L’uso dei trojan e delle intercettazioni, legittimato dal Governo, è diventato disponibile e alla mercè di poteri di ogni tipo. Non è un caso che la discussione sui “Servizi” di intelligence del paese siano un terreno di scontro in cui è sempre più chiaro che anche nel Governo è assente una cultura istituzionale che li consideri davvero al servizio della nostra Repubblica. E di nessun altro.

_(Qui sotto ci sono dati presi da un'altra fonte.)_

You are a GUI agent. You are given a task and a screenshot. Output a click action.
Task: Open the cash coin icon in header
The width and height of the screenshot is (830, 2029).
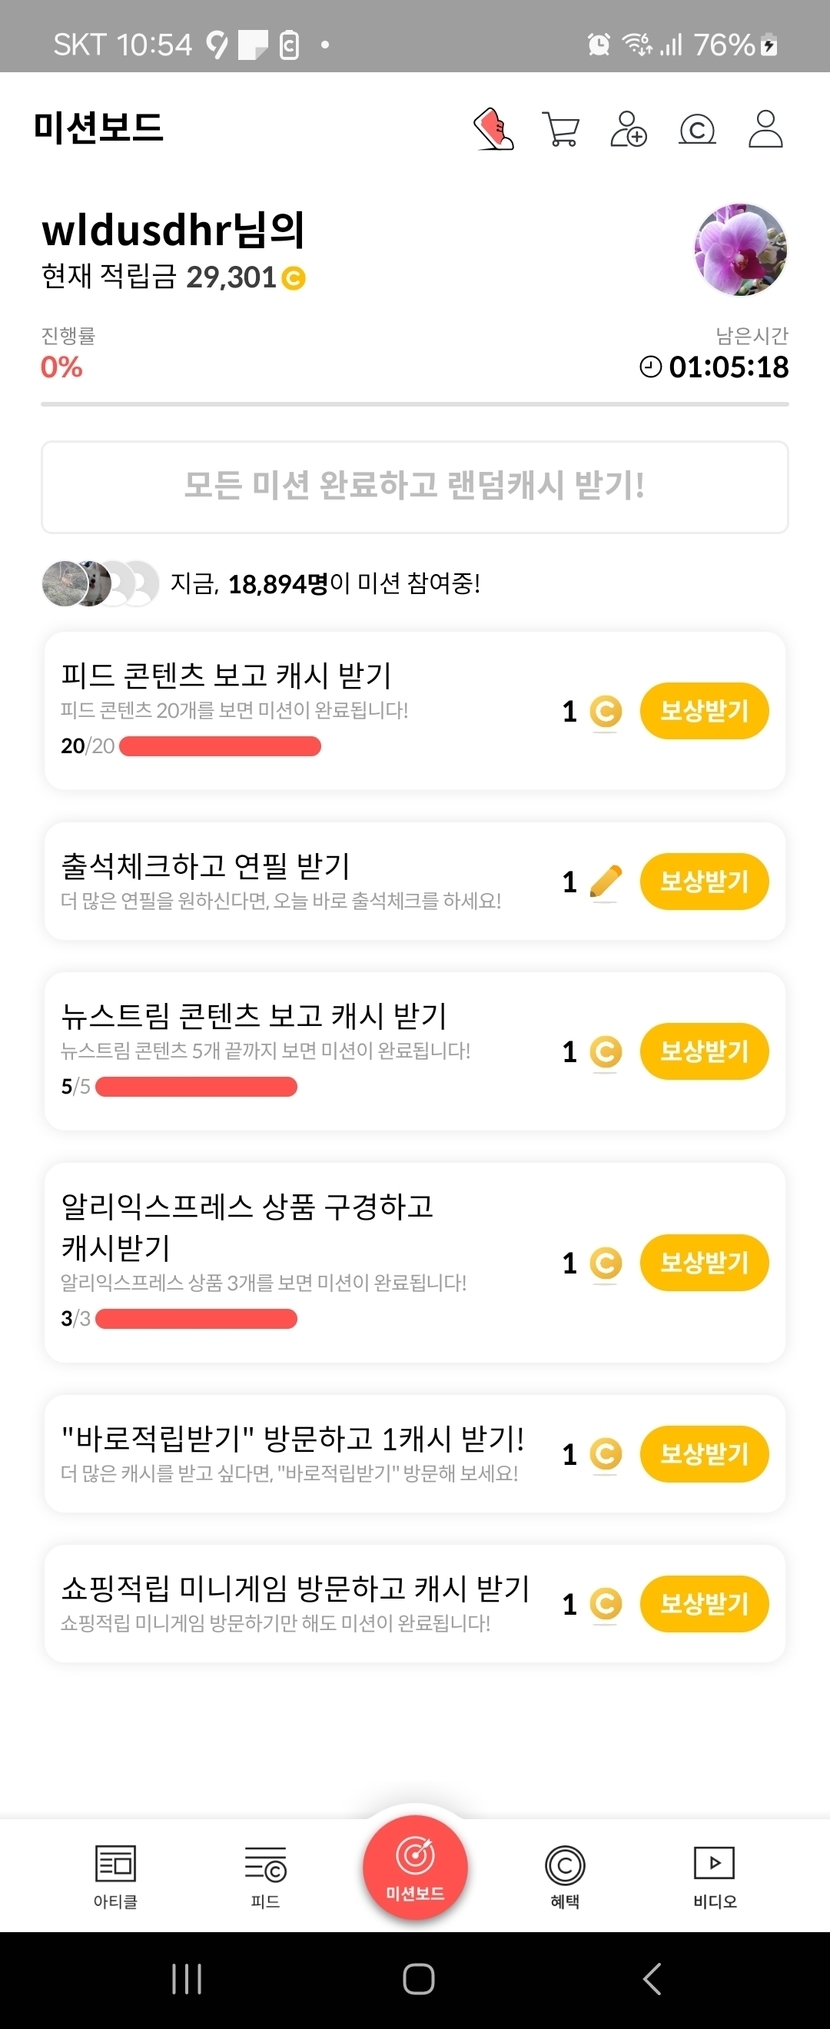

Le riforme si fanno ascoltando ma mai subendo i veti delle corporazioni né tanto meno gli interessi di casta mascherati da interessi generali. La nostra giustizia ingiusta uccide la nostra economia e lo stato di diritto. Serve più coraggio. Ed è per tutti questi motivi che voglio augurare alla nuova avventura di questo giornale di non smettere mai di pungolare il “dubbio” dei vincitori, dei demagoghi, di chi ha dimenticato cosa ci lega gli uni agli altri e di chi è ben lontano da recuperare la compassione.